4、管理自动化内容导航（ ansible-navigator.yml ）：

        用户可为 ansible-navigator 创建配置文件，以覆盖设置的默认值。文件可采用 JSON（ .json ） 或 YAML（ .yml 或 .yaml ）格式。

（1）查找顺序：

        自动化内容导航（ Automation Content Navigator ）按以下顺序查找配置文件，并使用它找到的第一个文件：

        1）如果设置了 ANSIBLE_NAVIGATOR_CONFIG 环境变量，则使用所指定位置处的配置文件；

        2）当前 Ansible 项目目录中的 ansible-navigator.yml 文件；

        3）~/.ansible-navigator.yml 文件(主目录中)。

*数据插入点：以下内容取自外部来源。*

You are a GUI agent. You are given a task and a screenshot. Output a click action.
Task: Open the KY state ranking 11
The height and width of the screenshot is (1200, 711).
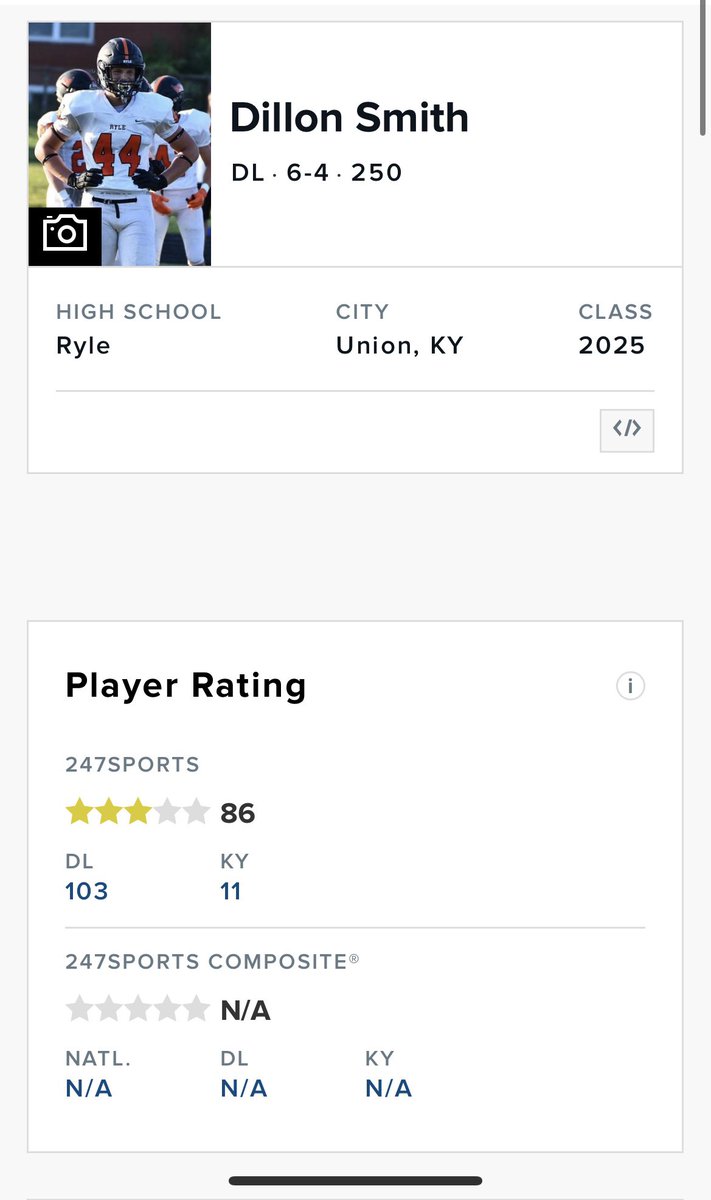pyautogui.click(x=231, y=891)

（2）ansible-navigator.yml 文件常见配置：

        1）execution-environment 部分配置 ansible-navigator 命令所用的执行环境的设置；

        2）定义执行环境要使用的容器镜像名称；

        3）只有在本地机器上不存在容器镜像时，才需要拉取容器镜像；

        4）enable 部分可禁用在使用 ansible-navigator run 命令时生成 playbook 工件（ artifact ）。如果运行 playbook 时需要提示输入密码，则必须禁用 playbook artifact 。

5、配置连接：

        Ansible 需要知道如何与受管主机通信，而这可以在配置文件（ ansible.cfg ）中设置，包括如下内容：

（1）inventory 的地址。

（2）与受管主机的连接方式，默认为 SSH 。

注：1）Ansible 默认尝试连接与控制节点相同的用户，除非在 remote_user 参数中定义。

       2）如果控制节点用户 SSH 到受管主机不需要输入密码，Ansible 将自动登录。如果不能，则需要 Ansbile 提示管理员输入密码（ ask_pass = true ）；

       3）建议提前为控制节点和受管主机建立 SSH password-less 连接。

（3）受管主机上的远程用户名，可能是 root，也可能是普通用户。

注：基于安全考虑，Ansible 需连接到受管主机的普通用户，然后进行提权获得 root 权限。

（4）如果是普通用户，需要知道如何提权成为 root（ sudo ）。

注：为了安全考虑，建议在 playbook 中设置 become: true ，而不是在 ansible.cfg 中设置 become = true（按需提权）。

（5）提权时是否需要提示输入 sudo 密码。